Législation de la biométrie en Europe
Europe - Article 29
Inconnu du public, le groupe de travail de l'Article 29, est chargé, au sein de la Commission européenne, de coordonner la protection des données privées en Europe. Cette structure tire ses fondements (et son appellation) de l'article 29 d'une directive de 1995 consacrée à « la protection des données et leur libre circulation ».
La mission de ce groupe est d'améliorer d'une manière générale le niveau de la protection des données personnelles à travers l'Europe et, ainsi, d'assurer que le droit fondamental à la vie privée n'est pas bafoué. Pour cela, nous il coordonne les actions des autorités locales afin d'harmoniser les règles européennes sur la protection des données personnelles.
Au niveau de Bruxelles, il adopte des recommandations et publie des avis sur les technologies ou projets qui peuvent avoir un impact sur les libertés individuelles.
Il n'a aucun pouvoir de sanction. Mais dans chaque pays les autorités locales de protection des données peuvent disposer de pouvoirs suffisants pour faire respecter les mesures élaborées.
Biométrie et vie privée
La biométrie, une technologie protectrice de la vie privée ?
Une biométrie protectrice de la vie privée ? L'idée peut paraître saugrenue, voire provocatrice, au vu de la récente polémique provoquée par Apple et son iPhone 5S doté d'un capteur biométrique.
Elle mérite pourtant que l'on s'y intéresse à l'heure où la biométrie s'invite progressivement dans nos vies quotidiennes. Équipements mobiles, banque en ligne, commerce électronique... la biométrie dite de « confort » ou « grand public » a de beaux jours devant elle.

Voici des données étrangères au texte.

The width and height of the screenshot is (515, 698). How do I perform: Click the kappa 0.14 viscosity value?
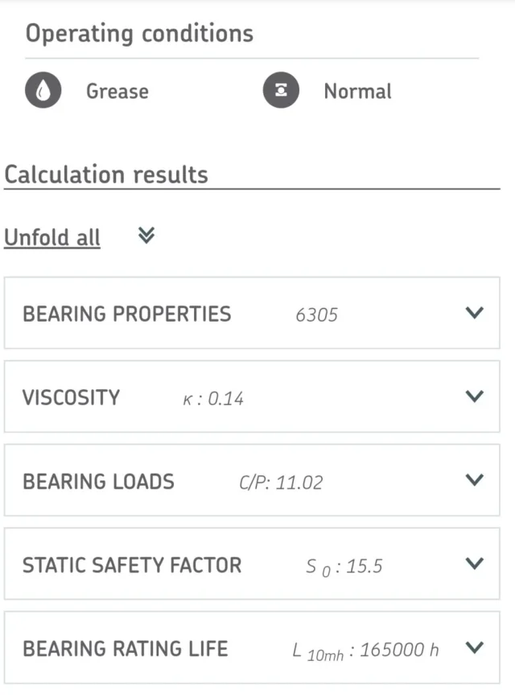coord(213,399)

Ces nouveaux usages interpellent la CNIL elle-même, actuellement en cours réflexion pour faire évoluer sa doctrine. La vie privée des utilisateurs en sera-t-elle pour autant sacrifiée ? Rien n'est moins sûr. En effet, des projets de recherche sont menés pour développer des technologies biométriques plus protectrices de la vie privée.

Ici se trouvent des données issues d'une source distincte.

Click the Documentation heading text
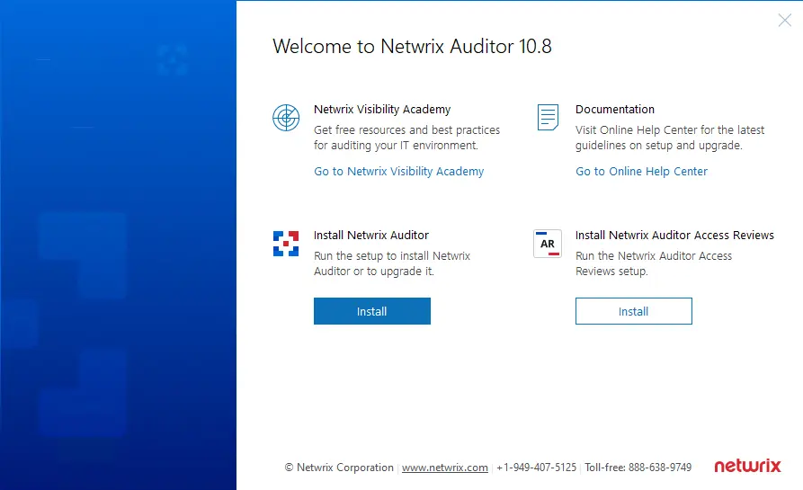 click(x=615, y=110)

Biométrie révocable, anonyme ou cryptage biométrique pourraient être la solution pour concilier confort et vie privée...
Conservation des empreintes digitales
Conservation des empreintes digitales d'une personne non condamnée et droit au respect de la vie privée : condamnation de la France
Portent atteinte au droit au respect de la vie privée (Conv. EDH, art . 8), et ne traduisent pas un juste équilibre entre les intérêts publics et privés en jeu, la conservation et l'enregistrement au fichier automatisé des empreintes digitales par les autorités nationales, alors que leur titulaire, qui avait fait l'objet d'une relaxe, en demandait la suppression.

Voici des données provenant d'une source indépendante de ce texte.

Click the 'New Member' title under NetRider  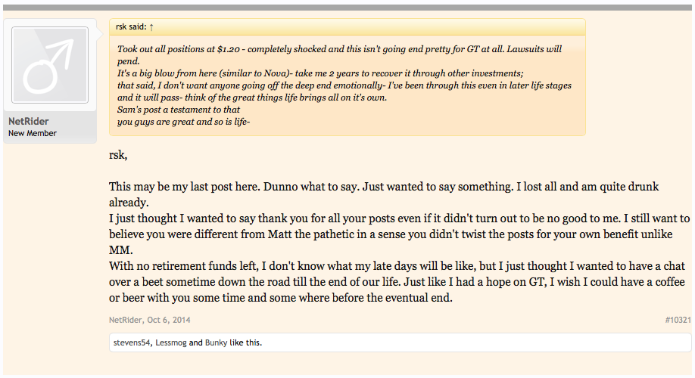coord(33,133)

La protection des données à caractère personnel est fondamentale pour l’exercice du droit au respect de la vie privée. Sont « des données à caractère personnel » les échantillons cellulaires, les profils ADN ou encore les empreintes digitales d’un individu. Leur conservation ou mémorisation s'analyse donc en une atteinte au droit au respect de la vie privée au sens de l'article 8, § 1er, de la Convention européenne des droits de l’homme (Conv. EDH). À ce titre pour être conforme aux exigences conventionnelles, une telle ingérence doit être prévue par la loi, poursuivre un but légitime et être nécessaire dans une société démocratique. La Cour européenne se montre traditionnellement stricte à l’égard de tels fichiers automatisés et utilisés à des fins policières. Ainsi a-t-elle posé en principe que la conservation générale et indifférenciée, sans limitation de temps, d'empreintes digitales, échantillons biologiques et profils ADN de personnes soupçonnées d'avoir commis des infractions mais non condamnées viole l'article 8 de la Conv. EDH (CEDH, grde ch., 4 déc. 2008, S. et Marper c. Royaume-Uni). La France vient à son tour d’être sanctionnée sur cette question par la juridiction strasbourgeoise. Toute comme le Royaume-Uni, la France « n’a pas su ménager un juste équilibre entre les intérêts publics et privés en jeu ».